On a weird day, in a weird year, in a weird decade, folks were wondering what on Earth compelled all the equity markets, which were already at lifetime highs, to explode higher in the final hour yesterday. The explosion was universal, including the /ES…….
…..and the /RTY………(both blowouts in rectangles, on the left, whereas the slow fade has, mercifully, been taking place ever since).
Since the media has to have SOME reason for moves, the reason offered was “The government thought it would need to borrow another trillion dollars to fund itself, but it didn’t need quite that much.”
Yes, that’s right. Our enfeebled nation, already $34 trillion in debt, had a national celebration because the sheer speed of its desperation consumption of fiscal fuel was a little bit lower than feared. It would be the equivalent of finding out your severely alcoholic friend had six shots at the bar last night, and you thought he would have seven, so you decided to have a party about it.
The whole reaction speaks volumes.
Even the semiconductor index, which roared higher last night after hours thanks to the risible blow-out with SMCI, has felt the fade. Its after-hours completion of its saucer has already been neutralized, and the market isn’t even open yet.
And, miracle of miracles, basic setups continue to work. I mentioned on my show yesterday, without even knowing that UPS was going to have earnings, that UPS looked like a good short-sale.
Well, earnings are indeed out, and the stock is puking all over itself. It’s glorious.
Contrarian indicators are lighting up all over the place, including the always-on-the-tee-vee and awfully light-in-the-loafers chap below who, at the risk of exciting him by way of a first syllable, will hopefully meet his comeuppance.
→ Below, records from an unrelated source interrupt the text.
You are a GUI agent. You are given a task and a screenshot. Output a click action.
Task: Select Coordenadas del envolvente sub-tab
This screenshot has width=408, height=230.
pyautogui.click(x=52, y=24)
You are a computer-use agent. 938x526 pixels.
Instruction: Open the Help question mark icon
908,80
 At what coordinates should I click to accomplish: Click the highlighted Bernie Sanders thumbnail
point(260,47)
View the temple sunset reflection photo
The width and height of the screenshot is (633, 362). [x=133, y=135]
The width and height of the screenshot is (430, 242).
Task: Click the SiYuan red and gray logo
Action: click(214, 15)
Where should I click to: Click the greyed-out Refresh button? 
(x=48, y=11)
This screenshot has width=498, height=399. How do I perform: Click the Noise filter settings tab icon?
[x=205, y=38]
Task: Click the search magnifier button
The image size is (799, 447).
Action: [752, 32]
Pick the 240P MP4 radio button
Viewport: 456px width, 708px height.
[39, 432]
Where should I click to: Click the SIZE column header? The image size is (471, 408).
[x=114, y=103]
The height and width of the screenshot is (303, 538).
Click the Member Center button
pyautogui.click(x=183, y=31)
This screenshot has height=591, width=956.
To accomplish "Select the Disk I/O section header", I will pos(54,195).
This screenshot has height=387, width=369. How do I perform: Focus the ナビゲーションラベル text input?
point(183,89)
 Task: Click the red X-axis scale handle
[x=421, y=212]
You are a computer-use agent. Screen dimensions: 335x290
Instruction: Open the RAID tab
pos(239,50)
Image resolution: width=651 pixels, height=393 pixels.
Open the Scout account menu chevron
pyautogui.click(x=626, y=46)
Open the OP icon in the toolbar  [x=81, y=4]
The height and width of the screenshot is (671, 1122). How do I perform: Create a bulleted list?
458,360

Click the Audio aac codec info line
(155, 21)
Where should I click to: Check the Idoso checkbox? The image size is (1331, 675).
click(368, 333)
Even your beleaguered host has been falling under the spell. Just yesterday, I did a second premium post in the span of three days about all the stocks I think I should be buying (yes, buying) and keeping my so-called portfolio to an absurdly tiny, risk-average, shaking-in-my-boots quantity of 3 positions.
Most notable of all, my acquisition of the most bullish words on the planet, WallOfWorry.com (whose acquisition yielded one of my most-liked tweets ever) has got to be some sort of cosmic signal.
All I want, as a contrarian, is a clear sign that fighting the crowd still works. How about cause the inexplicable downfall of Taylor Swift? I’ve got nothing against her, but someone who has rocketed to bigger-than-Jesus levels of adulation (to say nothing of being made Person of the Year) SERIOUSLY has to have some kind of amazing downfall for the human narrative to keep working. Will she become a terrorist like Patty Hearst? A mass murderer? Be abducted during the SuperBowl while they’re doing a close-up of her and her absurdly overly-lipsticked and gaping-open-like-a-blowup-doll mouth? Because this level of Cover Curse is something that should terrify her.